Time zone changes cause a disruption in normal circadian rhythms, which controls your sleep cycle.  The body clock which is situated in the hypothalamus, which is a part of the brain that controls body functions including sleep, hormone levels, blood pressure, body temperature, thirst and hunger.  Abrupt shifts in the light-dark cycle causes impaired daytime functioning, commonly known as jetlag.

The symptoms of jetlag can be influenced by the direction and timing of travel. Individual variability may also account for your ability to adapt to your new destination. Common symptoms of jetlag include daytime fatigue, sleep disturbance, reduced alertness, headache and gastrointestinal upset.  If you can, try to travel business or first class, as this will allow you to have sleep of better quality.


Try to adapt to the new time zones before you travel. Adjust the wake and sleep times to gradually bring you in line with the normal sleep- wake times for the destination.  When travelling eastward, this would involve having gradual earlier wake times (increase by 30-60 mins daily). This is easier than attempting to sleep at an earlier time.


Drink plenty of water and avoid high salt foods before and during your flight.  Dehydration can make your jet lag symptoms worse. Avoid alcohol and caffeine on your flight, and on the days before and after your flight. Both alcohol and caffeine lead to accelerated dehydration and result in poorer quality sleep, worsening the symptoms of jet lag.

Appropriate timed meals and composition

To accelerate realignment, gradually adjust meals to the new time schedule.  Eat small light meals on the flight. The composition of meals may affect circadian rhythms. There is some evidence that a program of high protein meals, and a period of fasting before arrival followed by a high-protein meal eaten at the appropriate time for breakfast at the end destination, may reduce the symptoms of jet lag.  Avoid rich foods, keep the quantities small and focus on light meals such as salads, fish and fresh fruits.


Light is the major signal that shifts the sleep-wake cycle. The timing of light exposure can help you adjust to your new time zone. When travelling west, expose yourself to light, and exercise late into the evening. When travelling east try and have a brisk morning walk.
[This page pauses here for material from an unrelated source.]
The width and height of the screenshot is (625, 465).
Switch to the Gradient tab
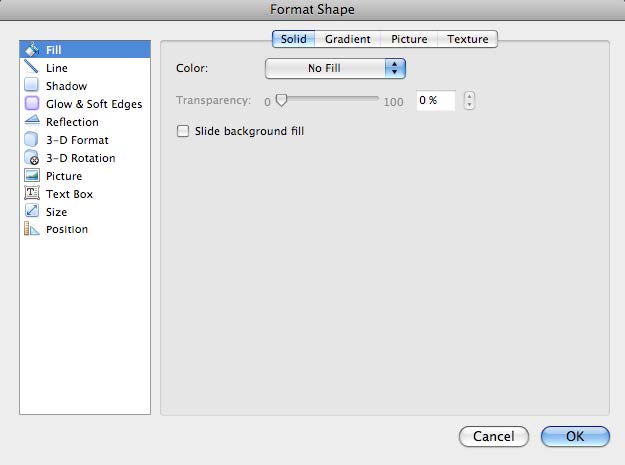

A new potential treatment using brief bursts of flashing light while sleeping has been shown in a small study to help people adjust to their new time zone and delay the onset of sleepiness by 2 hours. There are a few products on the market, and some have been used in athletes travelling long distances to help reduce symptoms of jetlag.


Melatonin helps to regulate the body’s sleep-wake cycle. It is a natural substance released from the pineal gland at night-time. A decline in melatonin alerts the body that night is ending.  It can be used to reset your body clock. Used in combination with light therapy, it may help to reduce the symptoms of jetlag.  It is best to take melatonin about an hour before bed. In Australia, your doctor must prescribe melatonin.

Jet lag is a normal physiological response to travelling across time zones. The body often requires a few days to adjust. Maximising your daylight exposure will help you restore your circadian rhythm and get back on track as quickly as possible.